In [2]:
import pandas as pd
import json

# 1. CSV 파일 불러오기
df = pd.read_csv("test.csv", header=None)

# 2. 열 이름 지정
df.columns = ["상품ID", "문장ID", "원문", "무시", "aspect span", "opinion span", "sentiment"]

# 3. uid(상품ID_문장ID) 생성
df["uid"] = df["상품ID"].astype(str) + "_" + df["문장ID"].astype(str)

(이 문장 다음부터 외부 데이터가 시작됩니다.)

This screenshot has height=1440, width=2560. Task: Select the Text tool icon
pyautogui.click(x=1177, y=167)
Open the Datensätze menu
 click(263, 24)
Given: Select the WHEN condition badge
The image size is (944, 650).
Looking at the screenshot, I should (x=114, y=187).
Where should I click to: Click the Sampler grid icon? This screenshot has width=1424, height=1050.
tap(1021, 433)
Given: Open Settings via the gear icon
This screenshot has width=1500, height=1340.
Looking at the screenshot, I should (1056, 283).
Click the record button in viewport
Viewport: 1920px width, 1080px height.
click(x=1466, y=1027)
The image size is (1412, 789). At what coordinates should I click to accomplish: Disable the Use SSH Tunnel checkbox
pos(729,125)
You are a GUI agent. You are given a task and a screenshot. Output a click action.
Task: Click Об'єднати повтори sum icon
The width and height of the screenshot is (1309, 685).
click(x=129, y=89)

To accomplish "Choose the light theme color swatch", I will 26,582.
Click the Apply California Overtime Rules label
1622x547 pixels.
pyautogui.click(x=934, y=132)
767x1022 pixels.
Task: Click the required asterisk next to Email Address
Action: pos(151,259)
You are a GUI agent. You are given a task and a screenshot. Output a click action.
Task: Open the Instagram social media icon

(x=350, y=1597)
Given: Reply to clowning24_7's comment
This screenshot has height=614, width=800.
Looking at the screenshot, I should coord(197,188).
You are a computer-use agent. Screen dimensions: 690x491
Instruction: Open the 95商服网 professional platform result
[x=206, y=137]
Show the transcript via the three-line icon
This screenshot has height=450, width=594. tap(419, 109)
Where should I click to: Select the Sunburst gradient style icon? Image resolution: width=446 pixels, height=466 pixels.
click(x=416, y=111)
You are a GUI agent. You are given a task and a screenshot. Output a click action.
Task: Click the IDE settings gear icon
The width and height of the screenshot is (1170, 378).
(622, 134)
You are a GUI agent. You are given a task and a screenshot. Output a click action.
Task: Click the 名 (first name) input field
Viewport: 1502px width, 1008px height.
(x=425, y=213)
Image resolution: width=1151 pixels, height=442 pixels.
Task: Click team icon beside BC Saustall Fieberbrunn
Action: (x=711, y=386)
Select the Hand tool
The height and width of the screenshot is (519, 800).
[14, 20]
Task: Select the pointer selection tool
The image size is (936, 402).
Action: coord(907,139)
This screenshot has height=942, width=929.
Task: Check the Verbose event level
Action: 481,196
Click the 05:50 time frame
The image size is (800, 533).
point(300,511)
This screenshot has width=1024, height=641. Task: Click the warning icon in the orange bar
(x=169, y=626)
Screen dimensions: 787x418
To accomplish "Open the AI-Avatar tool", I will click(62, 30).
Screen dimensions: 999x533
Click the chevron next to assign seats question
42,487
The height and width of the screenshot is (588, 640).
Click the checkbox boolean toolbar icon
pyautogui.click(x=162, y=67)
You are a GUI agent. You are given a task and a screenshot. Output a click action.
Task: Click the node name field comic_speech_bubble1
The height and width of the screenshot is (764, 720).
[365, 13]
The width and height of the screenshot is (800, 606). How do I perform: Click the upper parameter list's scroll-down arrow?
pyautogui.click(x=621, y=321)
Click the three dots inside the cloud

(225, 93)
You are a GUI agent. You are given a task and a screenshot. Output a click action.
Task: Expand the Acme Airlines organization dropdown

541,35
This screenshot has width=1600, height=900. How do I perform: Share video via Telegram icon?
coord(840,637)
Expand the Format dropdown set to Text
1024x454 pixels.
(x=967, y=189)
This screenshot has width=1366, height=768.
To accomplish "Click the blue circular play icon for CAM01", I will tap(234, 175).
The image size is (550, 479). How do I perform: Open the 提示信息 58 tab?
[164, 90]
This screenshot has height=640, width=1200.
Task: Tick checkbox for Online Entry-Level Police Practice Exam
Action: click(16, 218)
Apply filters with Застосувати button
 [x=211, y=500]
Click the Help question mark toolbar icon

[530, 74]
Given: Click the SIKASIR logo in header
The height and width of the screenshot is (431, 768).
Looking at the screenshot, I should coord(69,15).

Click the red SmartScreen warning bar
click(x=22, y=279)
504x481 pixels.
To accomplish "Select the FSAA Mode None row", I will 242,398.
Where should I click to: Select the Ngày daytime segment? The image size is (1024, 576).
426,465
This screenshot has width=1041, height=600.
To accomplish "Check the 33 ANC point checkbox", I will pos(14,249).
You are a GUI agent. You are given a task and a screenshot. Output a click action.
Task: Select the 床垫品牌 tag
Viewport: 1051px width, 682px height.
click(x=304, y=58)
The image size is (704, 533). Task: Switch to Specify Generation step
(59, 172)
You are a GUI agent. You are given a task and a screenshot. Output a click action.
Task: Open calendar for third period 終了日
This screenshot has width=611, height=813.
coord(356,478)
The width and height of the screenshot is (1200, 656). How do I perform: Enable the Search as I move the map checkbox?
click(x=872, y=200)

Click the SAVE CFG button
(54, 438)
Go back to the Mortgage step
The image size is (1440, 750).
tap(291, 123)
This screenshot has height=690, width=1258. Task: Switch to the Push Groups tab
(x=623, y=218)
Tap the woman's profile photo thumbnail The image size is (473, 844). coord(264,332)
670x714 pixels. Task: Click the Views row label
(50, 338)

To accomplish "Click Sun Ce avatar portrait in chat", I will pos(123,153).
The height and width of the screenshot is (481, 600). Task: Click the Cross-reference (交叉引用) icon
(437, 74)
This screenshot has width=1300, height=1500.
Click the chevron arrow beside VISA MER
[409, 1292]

# 4. sentiment → polarity 매핑 함수
def sentiment_to_polarity(sent):
    if sent == 1:
        return "POS"
    elif sent == 0:
        return "NEG"
    else:
        return "NEU"

# 5. 최종 딕셔너리 구조 생성
final_dict = {}

for product_id, group_df in df.groupby("상품ID"):
    product_dict = {}

    for uid, sub_group in group_df.groupby("uid"):
        sentence = sub_group.iloc[0]["원문"].strip()
        entry = {
            "sentence": sentence,
            "triples": []
        }

        for _, row in sub_group.iterrows():
            triple = {
                "aspect_span": row["aspect span"],
                "opinion_span": row["opinion span"],
                "polarity": sentiment_to_polarity(row["sentiment"])
            }
            entry["triples"].append(triple)

        product_dict[uid] = entry

    final_dict[str(product_id)] = product_dict

# 6. 결과 저장
with open("train.txt", "w", encoding="utf-8") as f:
    json.dump(final_dict, f, ensure_ascii=False, indent=2)

print("✅ train.txt 저장 완료!")


✅ train.txt 저장 완료!